▶ [ACTIVITY]:
Show each line of the entries below in which the word "Viewport" appears.

▶ [PROVIDED DATA]:
--- START ---

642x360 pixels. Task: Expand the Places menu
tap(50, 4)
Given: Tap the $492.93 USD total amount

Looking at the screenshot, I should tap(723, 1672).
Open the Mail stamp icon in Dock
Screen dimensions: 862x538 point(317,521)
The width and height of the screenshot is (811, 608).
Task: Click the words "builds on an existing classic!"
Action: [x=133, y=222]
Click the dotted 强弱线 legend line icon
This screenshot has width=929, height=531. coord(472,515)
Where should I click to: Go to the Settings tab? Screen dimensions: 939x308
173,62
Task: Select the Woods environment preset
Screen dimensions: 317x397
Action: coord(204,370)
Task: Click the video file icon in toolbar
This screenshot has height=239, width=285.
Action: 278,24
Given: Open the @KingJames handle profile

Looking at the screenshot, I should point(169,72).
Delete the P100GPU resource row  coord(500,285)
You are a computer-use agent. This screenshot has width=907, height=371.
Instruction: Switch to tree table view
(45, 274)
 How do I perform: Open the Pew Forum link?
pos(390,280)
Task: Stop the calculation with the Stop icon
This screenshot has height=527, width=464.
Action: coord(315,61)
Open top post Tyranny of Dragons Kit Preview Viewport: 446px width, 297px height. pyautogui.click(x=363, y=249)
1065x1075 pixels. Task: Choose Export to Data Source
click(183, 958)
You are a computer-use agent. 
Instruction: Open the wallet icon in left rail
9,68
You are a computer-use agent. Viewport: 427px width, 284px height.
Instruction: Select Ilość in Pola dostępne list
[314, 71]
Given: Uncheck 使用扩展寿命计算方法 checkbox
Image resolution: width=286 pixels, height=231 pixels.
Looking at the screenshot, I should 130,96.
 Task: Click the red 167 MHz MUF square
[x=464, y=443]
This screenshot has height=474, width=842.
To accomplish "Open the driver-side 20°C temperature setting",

--- END ---

▶ [REPLY]:
Open top post Tyranny of Dragons Kit Preview Viewport: 446px width, 297px height. pyautogui.click(x=363, y=249)
You are a computer-use agent. Viewport: 427px width, 284px height.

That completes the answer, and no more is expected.